▶ Texto fornecido
Um jovem chamado Lucio faz uma difícil jornada cheia de altas magias e aventuras até que no final encontra não apenas a “si mesmo” (o Self, podemos dizer) mas também a própria espiritualidade ligada à Grande Deusa.

Isso poderia ser um enredo de mini serie contemporânea, mas é um texto clássico do séc. II DC chamado O asno de Ouro, de autoria de Apuleio. A imagem ao lado é de Catherine Andrews.

Para começar bem o ano trago aqui um pedacinho da prece do moço e a belíssima resposta da Deusa, que aparece em resposta a seu pedido de socorro e muda sua vida daí para frente.

Lucio: – Durante o primeiro período da noite, quando apenas dormira o primeiro sono, despertei tomado de súbito medo e deparei-me com a lua reluzindo em grande esplendor, em plenitude, como se pulasse para fora do mar. Pensei então que essa era uma ocasião das mais secretas, quando aquela divindade tem mais poder e força. (….)

Foi quando, já cansado de meu destino cruel e calamitoso, pensei encontrar numa invocação e numa prece a essa poderosa Deusa, eminentemente bela, a esperança e o remédio que me livre da minha miséria. Movido pelo desejo de purificar-me, mergulhei minha cabeça no mar por sete vezes, sendo esse o número conveniente às coisas santas e divinas … com alegria e vivacidade dirigi uma oração à todo-poderosa Deusa.

▶ Instrução da tarefa
Transcreva, por favor, o texto acima sobre O asno de Ouro na íntegra, sem alterar nenhuma palavra.

▶ Trecho dos dados
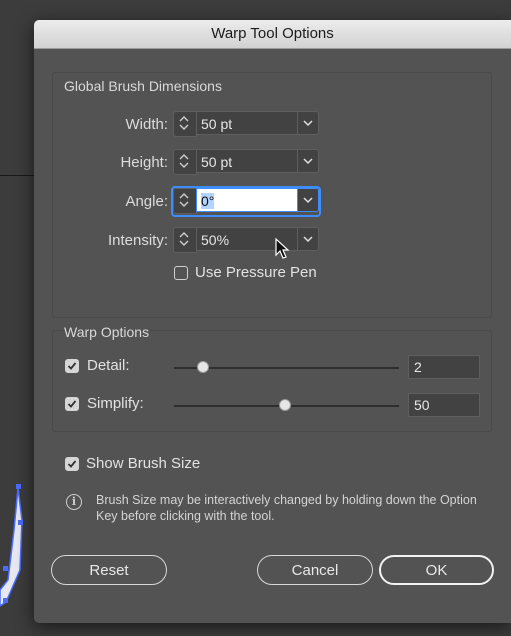 Image resolution: width=511 pixels, height=636 pixels. Describe the element at coordinates (181, 273) in the screenshot. I see `use-pressure-pen-checkbox` at that location.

▶ Resposta do exercício
Um jovem chamado Lucio faz uma difícil jornada cheia de altas magias e aventuras até que no final encontra não apenas a “si mesmo” (o Self, podemos dizer) mas também a própria espiritualidade ligada à Grande Deusa.

Isso poderia ser um enredo de mini serie contemporânea, mas é um texto clássico do séc. II DC chamado O asno de Ouro, de autoria de Apuleio. A imagem ao lado é de Catherine Andrews.

Para começar bem o ano trago aqui um pedacinho da prece do moço e a belíssima resposta da Deusa, que aparece em resposta a seu pedido de socorro e muda sua vida daí para frente.

Lucio: – Durante o primeiro período da noite, quando apenas dormira o primeiro sono, despertei tomado de súbito medo e deparei-me com a lua reluzindo em grande esplendor, em plenitude, como se pulasse para fora do mar. Pensei então que essa era uma ocasião das mais secretas, quando aquela divindade tem mais poder e força. (….)

Foi quando, já cansado de meu destino cruel e calamitoso, pensei encontrar numa invocação e numa prece a essa poderosa Deusa, eminentemente bela, a esperança e o remédio que me livre da minha miséria. Movido pelo desejo de purificar-me, mergulhei minha cabeça no mar por sete vezes, sendo esse o número conveniente às coisas santas e divinas … com alegria e vivacidade dirigi uma oração à todo-poderosa Deusa.